Workforce Cyber Intelligence is a new approach to enterprise data collection and analysis that focuses on understanding how, when, why, where and for how long employees and third parties interact with data, machines, applications and their peers as they perform their job responsibilities to create a safer, smarter and more secure enterprise.

Workforce Cyber Intelligence is designed for today’s modern, distributed workforce model. It provides complete visibility into user and account activity, keeping all data anonymous to protect privacy and only shining a light on abnormal or inefficient behaviours that indicate risks and areas for operational improvement.

It is critical to ensure employees know that personal activities and behaviours that don't directly increase organisational risk, cause cultural conflict, or limit successful operations remain private and anonymous.

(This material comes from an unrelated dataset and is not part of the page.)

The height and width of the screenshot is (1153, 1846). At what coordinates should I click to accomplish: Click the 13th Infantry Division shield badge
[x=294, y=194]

People are the heartbeat of every organisation, so the human factor is the most important element of a business’ ability to operate effectively and safely. The enterprise workforce’s behaviour, habits and interactions ultimately determine opportunities and threats, the investments that contribute to efficiency or waste, how and where risks emerge and if compliance mandates are met.

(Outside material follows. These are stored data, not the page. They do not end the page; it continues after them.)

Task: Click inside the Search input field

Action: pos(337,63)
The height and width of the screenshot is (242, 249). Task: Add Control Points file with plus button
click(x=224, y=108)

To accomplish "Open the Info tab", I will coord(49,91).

Dtex’s Workforce Cyber Intelligence Platform enables organisations better understand their workforce, protect their data and make human-centric operational investments.

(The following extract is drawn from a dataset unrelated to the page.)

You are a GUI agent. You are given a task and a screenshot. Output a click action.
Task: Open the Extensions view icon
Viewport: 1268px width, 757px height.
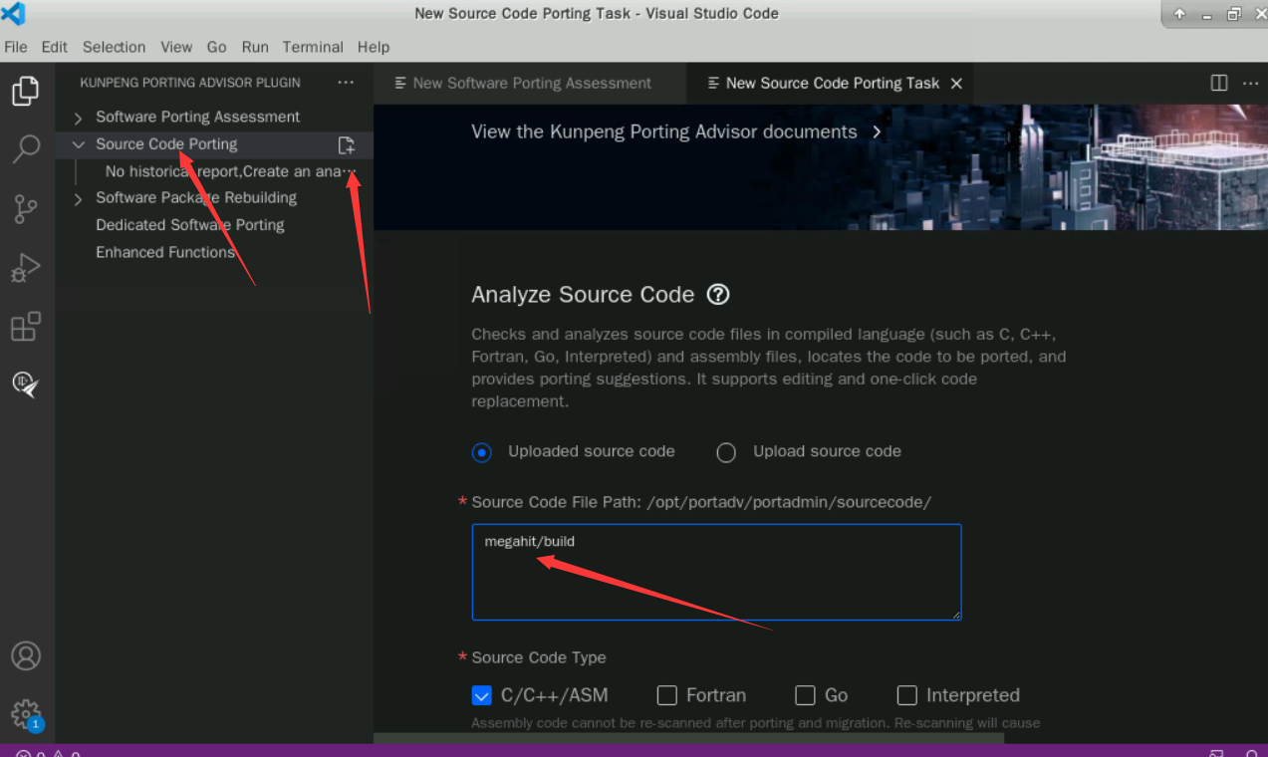point(26,327)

The ideas of employee monitoring, insider threat detection, data loss prevention (DLP), User Activity Monitoring (UAM) and human risk management aren’t new. The greatest challenge is improving security and operational performance in a way that benefits both the company and the employee. The best solution protects sensitive information and employee privacy.

Privacy

Employees are increasingly aware of and diligent in understanding how employers monitor work activities and behaviours. Employees want to know that personal activities and behaviours remain private and anonymous unless those activities directly increase organisational risk, cause cultural conflict, or limit successful operations. This is a fair ask of employees and becoming a major factor in compliance regulations and mandates.

Gathering and analysing data

One may think that it is easy to gather a lot of data for analysis, discover some findings and report on them. Unfortunately, it's not, the process is straightforward, but the mechanics present challenges. Collecting user data often involves overtaxing endpoints and the network and consequently impeding end-user productivity.

Analysis of the captured data carries fears of data misuse and privacy infringement, not to mention wasted resources on false positives and 'noise'. Noise is information that calls attention to insignificant findings that present little or no risk. Noise can overwhelm and mask true threats and is a distraction for scarce security resources.

Managing access and perception

Arguably one of the tougher challenges of collecting user data and monitoring the workforce is the workforce’s perception of an organisation’s motivation. When employees hear about monitoring, their initial impression is negative. Changing those perceptions requires openness and assurance that any data being collected is intended to protect individuals, sensitive data and the organisation and is handled in the most secure, private and respectful way possible.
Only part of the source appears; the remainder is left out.